「豆の加工食品」と聞いて、何が思い浮かぶでしょうか。多くの方は、豆腐・納豆・味噌など、大豆製品が浮かんだのではないかと想像します。私たちが日頃、何気無く食べている「豆の加工食品」は大豆製品が大半を占めています。そこで私は、大豆以外の豆でも加工食品が作れないか?と研究に励んでいます。

豆で人々の健康をつくる

そもそも、豆は人の健康にどのように良いのでしょうか。豆は穀類の中でもたんぱく質を多く含みます。また、不足しがちな食物繊維・ビタミン・ミネラルも豊富に含んでいます。さらに、脂質含量は少なく、エネルギー摂取過多を防ぐことができます1)。これらのことから、動物性食品の摂取量が増加している現代において、豆は私たちの健康維持・増進に役立つ食品素材であると言えます。

豆で食糧問題に立ち向かう

豆は健康に良いだけでなく、食糧問題を解決する一助になる可能性も秘めています。世界人口の増加に伴い、たんぱく質源が不足するという食糧問題が深刻さを増しています。現在、たんぱく質の供給源のほとんどは家畜肉(牛や豚)によって担われていますが、これ以上の家畜肉を増やすには、大量の水・広大な土地が必要となります。また、温室効果ガス発生の観点からも、環境への負荷が大きくかかってしまいます。そこで解決策として、代替たんぱく質の開発が進んでいます2)。代替たんぱく質として「昆虫食」や「培養肉」といった言葉を耳にする機会も増えてきました。しかしながら、これらを食べることに抵抗がある方もいらっしゃるかと思います。そんな中、たんぱく質を豊富に含む豆は、私たちにとって食経験があり、種類も豊富です。豆をたんぱく質の供給源として利用することで、たんぱく質不足の回避に役立つと期待できます。
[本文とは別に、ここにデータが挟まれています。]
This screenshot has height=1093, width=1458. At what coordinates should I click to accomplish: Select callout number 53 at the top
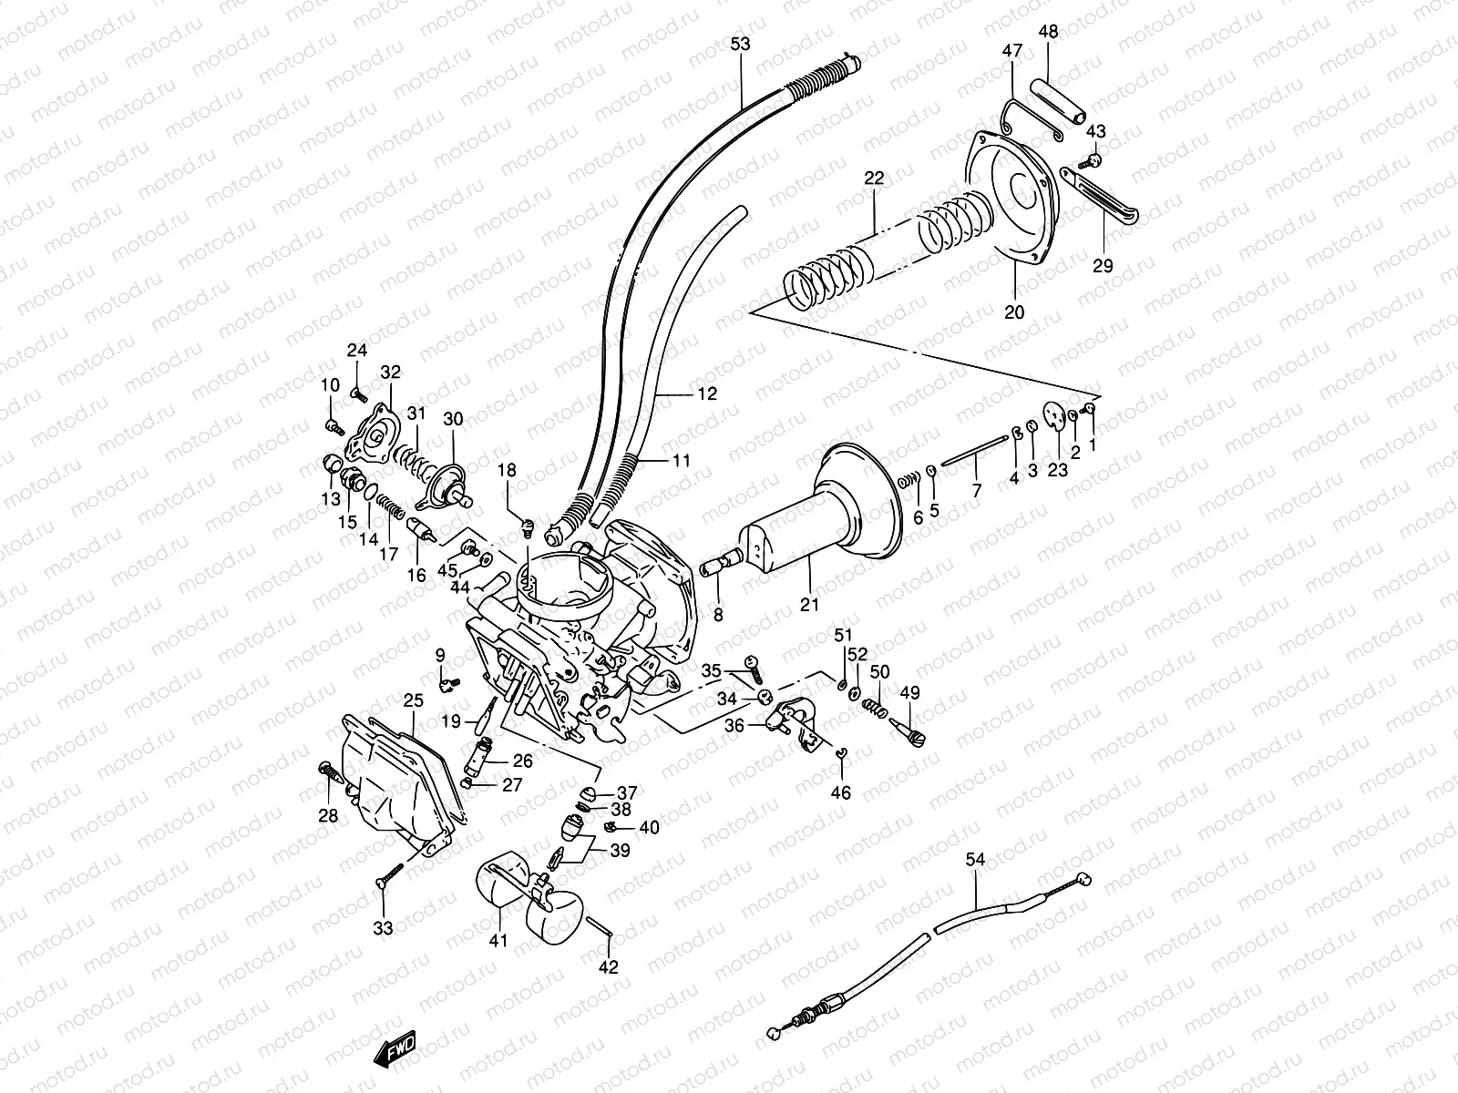[740, 43]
これまでに私は、ナタマメに着目し、最適な加工方法・加工特性を調べてきました3)。ナタマメから、筋肉量の維持・増進に有用なロイシンを豊富に含むタンパク質4)と、嚥下困難者用の食事への利用が期待できるゲル化物質5)が抽出されることを明らかにしています。今後も、ナタマメを含めた豆の加工食品の開発を目指します。

 

参考
1)  公益財団法人 日本豆類協会
2)  CB Insights Research. “Our Meatless Future: How The $1.8T Global Meat Market Gets Disrupted”. Research briefs. 2019-11-13.
3)  Nishizawa K., Masuda T., Takenaka Y., Masui H., Tani F. and Arii Y. (2016). Biosci. Biotechnol. Biochem., 80, 1623-1631.
4)  Nishizawa K. and Arii Y. (2016). Biosci. Biotechnol. Biochem., 80, 2459-2466.
5)  Nishizawa K. and Arii Y. (2017). Biosci. Biotechnol. Biochem., 82, 120-126.